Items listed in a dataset
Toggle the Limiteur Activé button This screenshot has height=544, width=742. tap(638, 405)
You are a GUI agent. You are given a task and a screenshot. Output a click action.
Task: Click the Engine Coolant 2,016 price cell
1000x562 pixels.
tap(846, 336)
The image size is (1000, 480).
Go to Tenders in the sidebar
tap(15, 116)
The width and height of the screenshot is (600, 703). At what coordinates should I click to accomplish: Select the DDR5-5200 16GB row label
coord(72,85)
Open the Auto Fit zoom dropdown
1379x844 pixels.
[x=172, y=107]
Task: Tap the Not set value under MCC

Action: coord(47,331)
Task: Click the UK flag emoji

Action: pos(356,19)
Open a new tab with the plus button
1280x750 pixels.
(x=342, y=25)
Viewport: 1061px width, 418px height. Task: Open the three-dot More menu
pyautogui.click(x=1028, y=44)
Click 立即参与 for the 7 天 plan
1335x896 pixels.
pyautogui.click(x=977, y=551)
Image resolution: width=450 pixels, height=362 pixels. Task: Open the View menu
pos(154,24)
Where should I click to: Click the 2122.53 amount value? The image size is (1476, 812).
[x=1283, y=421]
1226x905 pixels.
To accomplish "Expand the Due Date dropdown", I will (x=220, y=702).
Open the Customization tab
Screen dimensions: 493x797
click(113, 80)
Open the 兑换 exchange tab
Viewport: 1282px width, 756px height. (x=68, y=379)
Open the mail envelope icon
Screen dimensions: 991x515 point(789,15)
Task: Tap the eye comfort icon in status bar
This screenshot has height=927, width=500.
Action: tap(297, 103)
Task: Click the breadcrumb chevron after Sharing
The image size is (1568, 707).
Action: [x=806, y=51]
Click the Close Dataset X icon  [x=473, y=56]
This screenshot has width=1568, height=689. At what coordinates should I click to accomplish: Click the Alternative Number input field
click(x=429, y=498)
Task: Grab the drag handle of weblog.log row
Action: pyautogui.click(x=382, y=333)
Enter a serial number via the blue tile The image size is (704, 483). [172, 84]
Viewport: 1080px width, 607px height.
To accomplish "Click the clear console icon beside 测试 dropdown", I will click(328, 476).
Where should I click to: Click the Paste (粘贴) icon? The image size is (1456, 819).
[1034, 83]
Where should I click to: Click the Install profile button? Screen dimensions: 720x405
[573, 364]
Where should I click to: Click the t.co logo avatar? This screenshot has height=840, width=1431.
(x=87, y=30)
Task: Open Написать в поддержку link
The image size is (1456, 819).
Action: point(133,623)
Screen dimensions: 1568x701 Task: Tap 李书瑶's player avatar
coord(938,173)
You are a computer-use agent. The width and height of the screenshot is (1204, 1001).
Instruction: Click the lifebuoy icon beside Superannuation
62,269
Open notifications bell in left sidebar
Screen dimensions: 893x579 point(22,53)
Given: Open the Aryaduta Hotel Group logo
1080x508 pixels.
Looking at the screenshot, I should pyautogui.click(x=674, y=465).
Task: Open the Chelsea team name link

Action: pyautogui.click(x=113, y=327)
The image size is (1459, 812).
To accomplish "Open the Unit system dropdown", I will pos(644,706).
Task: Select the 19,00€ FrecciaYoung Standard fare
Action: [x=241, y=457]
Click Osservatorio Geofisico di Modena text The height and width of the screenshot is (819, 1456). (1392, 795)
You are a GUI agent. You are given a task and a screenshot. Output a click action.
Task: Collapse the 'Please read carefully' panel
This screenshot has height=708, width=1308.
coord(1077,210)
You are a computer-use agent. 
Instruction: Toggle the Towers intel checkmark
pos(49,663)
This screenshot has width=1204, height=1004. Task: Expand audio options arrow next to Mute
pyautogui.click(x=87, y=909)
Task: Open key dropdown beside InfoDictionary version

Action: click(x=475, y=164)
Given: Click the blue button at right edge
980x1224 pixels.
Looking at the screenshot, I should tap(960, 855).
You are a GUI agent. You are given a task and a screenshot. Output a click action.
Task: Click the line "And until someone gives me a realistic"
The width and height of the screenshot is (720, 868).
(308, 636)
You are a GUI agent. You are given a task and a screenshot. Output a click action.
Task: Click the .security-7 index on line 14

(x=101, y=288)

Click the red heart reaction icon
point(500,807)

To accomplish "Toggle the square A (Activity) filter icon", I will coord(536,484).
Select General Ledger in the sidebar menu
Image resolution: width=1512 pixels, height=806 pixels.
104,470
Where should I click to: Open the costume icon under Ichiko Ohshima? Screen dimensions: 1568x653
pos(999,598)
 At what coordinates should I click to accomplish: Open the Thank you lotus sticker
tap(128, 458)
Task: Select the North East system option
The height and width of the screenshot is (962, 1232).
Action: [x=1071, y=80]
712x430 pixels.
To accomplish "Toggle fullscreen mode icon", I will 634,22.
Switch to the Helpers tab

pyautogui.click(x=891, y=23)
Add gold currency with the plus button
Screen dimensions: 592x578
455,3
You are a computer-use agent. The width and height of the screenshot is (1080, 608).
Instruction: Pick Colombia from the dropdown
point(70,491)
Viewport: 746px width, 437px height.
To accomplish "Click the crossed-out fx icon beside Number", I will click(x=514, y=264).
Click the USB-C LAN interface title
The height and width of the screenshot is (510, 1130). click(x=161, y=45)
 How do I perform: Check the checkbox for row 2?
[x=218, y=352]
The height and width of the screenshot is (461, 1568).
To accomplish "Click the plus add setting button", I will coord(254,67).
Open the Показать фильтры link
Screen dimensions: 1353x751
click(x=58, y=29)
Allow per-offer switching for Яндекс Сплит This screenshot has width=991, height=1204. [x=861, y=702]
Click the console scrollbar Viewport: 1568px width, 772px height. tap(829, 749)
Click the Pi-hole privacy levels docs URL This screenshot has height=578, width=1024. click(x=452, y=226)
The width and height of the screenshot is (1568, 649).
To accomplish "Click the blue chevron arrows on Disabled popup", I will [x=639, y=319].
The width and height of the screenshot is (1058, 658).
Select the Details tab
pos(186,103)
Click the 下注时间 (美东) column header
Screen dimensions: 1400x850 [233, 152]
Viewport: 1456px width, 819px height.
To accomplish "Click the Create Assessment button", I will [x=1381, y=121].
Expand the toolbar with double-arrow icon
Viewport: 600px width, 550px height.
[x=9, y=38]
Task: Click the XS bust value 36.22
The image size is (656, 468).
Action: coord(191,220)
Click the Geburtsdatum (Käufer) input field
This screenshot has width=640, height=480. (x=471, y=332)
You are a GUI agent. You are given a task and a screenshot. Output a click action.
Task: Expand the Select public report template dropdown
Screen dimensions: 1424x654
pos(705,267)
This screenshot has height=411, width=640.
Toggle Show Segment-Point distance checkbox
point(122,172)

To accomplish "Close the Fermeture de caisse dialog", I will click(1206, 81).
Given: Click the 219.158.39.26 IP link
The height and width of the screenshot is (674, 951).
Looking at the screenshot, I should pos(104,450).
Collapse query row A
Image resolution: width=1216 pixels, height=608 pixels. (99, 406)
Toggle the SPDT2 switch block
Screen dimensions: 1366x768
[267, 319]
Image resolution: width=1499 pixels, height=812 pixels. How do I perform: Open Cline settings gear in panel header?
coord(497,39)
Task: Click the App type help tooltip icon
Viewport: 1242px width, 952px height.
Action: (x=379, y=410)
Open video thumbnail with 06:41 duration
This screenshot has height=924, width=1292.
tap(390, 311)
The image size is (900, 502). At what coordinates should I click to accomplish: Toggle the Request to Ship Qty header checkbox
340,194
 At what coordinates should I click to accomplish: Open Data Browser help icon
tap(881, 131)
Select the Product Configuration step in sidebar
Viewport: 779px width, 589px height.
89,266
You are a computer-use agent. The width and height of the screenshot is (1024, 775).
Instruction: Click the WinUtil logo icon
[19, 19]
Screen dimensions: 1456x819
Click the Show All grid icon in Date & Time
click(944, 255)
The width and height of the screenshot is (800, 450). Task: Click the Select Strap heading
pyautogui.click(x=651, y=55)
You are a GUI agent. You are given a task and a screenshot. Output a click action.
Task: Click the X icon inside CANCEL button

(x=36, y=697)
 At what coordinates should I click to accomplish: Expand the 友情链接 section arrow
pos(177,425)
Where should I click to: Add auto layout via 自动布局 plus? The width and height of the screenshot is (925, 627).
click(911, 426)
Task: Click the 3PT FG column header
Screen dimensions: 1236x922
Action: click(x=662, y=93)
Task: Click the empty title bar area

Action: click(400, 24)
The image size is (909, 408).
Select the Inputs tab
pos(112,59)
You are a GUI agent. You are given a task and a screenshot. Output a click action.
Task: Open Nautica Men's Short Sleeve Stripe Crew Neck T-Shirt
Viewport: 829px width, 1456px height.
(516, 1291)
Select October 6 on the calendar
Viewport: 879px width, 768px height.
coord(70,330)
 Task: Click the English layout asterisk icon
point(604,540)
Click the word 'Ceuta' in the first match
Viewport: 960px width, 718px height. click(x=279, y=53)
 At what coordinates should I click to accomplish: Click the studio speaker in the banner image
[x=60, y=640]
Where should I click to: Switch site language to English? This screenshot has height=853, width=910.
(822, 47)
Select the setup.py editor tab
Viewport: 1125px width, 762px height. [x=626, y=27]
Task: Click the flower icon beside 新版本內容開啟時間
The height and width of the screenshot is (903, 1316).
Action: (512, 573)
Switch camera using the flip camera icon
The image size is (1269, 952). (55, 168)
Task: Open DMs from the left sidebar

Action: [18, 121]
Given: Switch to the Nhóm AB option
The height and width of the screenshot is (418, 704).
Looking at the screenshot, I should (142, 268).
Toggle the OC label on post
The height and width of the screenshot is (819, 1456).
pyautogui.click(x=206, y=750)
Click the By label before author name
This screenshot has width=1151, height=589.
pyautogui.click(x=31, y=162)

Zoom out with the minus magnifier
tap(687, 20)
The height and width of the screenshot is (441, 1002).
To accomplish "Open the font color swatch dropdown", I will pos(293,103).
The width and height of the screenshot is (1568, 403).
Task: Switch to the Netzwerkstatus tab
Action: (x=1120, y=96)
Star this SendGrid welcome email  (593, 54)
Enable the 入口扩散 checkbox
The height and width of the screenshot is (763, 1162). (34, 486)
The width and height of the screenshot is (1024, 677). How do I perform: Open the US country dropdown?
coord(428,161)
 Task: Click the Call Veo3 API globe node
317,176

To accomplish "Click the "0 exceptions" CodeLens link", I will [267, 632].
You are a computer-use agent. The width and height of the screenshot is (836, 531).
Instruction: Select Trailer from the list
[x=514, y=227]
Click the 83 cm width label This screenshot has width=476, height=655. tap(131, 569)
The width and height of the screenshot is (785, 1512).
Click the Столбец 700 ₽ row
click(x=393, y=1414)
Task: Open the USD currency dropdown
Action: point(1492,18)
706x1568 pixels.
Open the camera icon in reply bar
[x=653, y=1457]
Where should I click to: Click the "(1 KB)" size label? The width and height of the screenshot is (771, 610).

__TASK INSTRUCTIONS__
Arrange the data above as a Markdown table with the columns Row and Line, starting at the first line and ending at the line containing "(x=342, y=25)". Number the rows in order and leave out blank lines.

__EXERCISE RESULT__
| Row | Line |
|---|---|
| 1 | Toggle the Limiteur Activé button This screenshot has height=544, width=742. tap(638, 405) |
| 2 | You are a GUI agent. You are given a task and a screenshot. Output a click action. |
| 3 | Task: Click the Engine Coolant 2,016 price cell |
| 4 | 1000x562 pixels. |
| 5 | tap(846, 336) |
| 6 | The image size is (1000, 480). |
| 7 | Go to Tenders in the sidebar |
| 8 | tap(15, 116) |
| 9 | The width and height of the screenshot is (600, 703). At what coordinates should I click to accomplish: Select the DDR5-5200 16GB row label |
| 10 | coord(72,85) |
| 11 | Open the Auto Fit zoom dropdown |
| 12 | 1379x844 pixels. |
| 13 | [x=172, y=107] |
| 14 | Task: Tap the Not set value under MCC |
| 15 | Action: coord(47,331) |
| 16 | Task: Click the UK flag emoji |
| 17 | Action: pos(356,19) |
| 18 | Open a new tab with the plus button |
| 19 | 1280x750 pixels. |
| 20 | (x=342, y=25) |